Roland Dreier wrote:
> 1st scsi_try_host_reset() --> srp_host_reset() -->
> srp_reconnect_target() return SUCCESS. Then scsi_eh_try_stu() or
> scsi_eh_tur() is called right after
>
> scsi_eh_try_stu or scsi_eh_tur --> scsi_send_eh_cmnd() -->
> srp_queuecommand()
But after srp_reconnect_target(), both SRP's and the midlayer's queue
of pending commands should be completely empty, since I put
list_for_each_entry(req, &target->req_queue, list) {
req->scmnd->result = DID_RESET << 16;
req->scmnd->scsi_done(req->scmnd);
srp_unmap_data(req->scmnd, target, req);
}
and
INIT_LIST_HEAD(&target->free_reqs);
INIT_LIST_HEAD(&target->req_queue);
for (i = 0; i < SRP_SQ_SIZE; ++i)
list_add_tail(&target->req_ring[i].list, &target->free_reqs);
in there. Why doesn't that work to kill all the pending commands?
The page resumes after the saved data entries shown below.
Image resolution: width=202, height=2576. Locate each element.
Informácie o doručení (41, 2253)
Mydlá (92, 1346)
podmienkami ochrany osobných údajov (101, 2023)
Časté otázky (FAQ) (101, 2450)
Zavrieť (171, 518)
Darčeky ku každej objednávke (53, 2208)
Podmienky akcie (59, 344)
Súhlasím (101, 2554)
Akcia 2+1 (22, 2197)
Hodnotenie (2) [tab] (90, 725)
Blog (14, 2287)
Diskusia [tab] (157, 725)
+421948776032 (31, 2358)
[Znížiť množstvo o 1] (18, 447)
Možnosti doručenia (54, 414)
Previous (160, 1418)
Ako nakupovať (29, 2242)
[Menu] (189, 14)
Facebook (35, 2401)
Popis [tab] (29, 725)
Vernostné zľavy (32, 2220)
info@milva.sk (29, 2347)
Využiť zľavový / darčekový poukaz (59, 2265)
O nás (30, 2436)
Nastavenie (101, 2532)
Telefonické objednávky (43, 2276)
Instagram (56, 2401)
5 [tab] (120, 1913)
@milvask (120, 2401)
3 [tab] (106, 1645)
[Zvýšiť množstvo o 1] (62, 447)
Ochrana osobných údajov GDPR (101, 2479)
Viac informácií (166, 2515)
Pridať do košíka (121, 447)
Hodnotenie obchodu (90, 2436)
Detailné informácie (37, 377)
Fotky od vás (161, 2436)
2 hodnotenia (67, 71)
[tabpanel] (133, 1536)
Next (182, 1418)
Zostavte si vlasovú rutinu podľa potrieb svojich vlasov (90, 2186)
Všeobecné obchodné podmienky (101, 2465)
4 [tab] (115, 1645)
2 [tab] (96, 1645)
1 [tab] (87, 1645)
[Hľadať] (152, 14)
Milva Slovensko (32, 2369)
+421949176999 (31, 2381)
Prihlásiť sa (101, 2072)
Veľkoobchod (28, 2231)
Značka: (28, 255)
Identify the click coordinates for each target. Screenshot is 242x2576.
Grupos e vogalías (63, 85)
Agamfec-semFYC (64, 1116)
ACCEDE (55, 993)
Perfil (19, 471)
That works fine and kills all the pending commands; however
right after srp_host_reset return, scsi error handling
queue/send the stu or tur scsi command right away in the
error handling flow of function scsi_eh_host_reset()
Please re-read scsi_eh_host_reset() and
scsi_try_host_reset() in scsi_error.c. Here is the logic
scsi_eh_host_reset() --> scsi_try_host_reset() -->
srp_host_reset() --- all pending command are killed.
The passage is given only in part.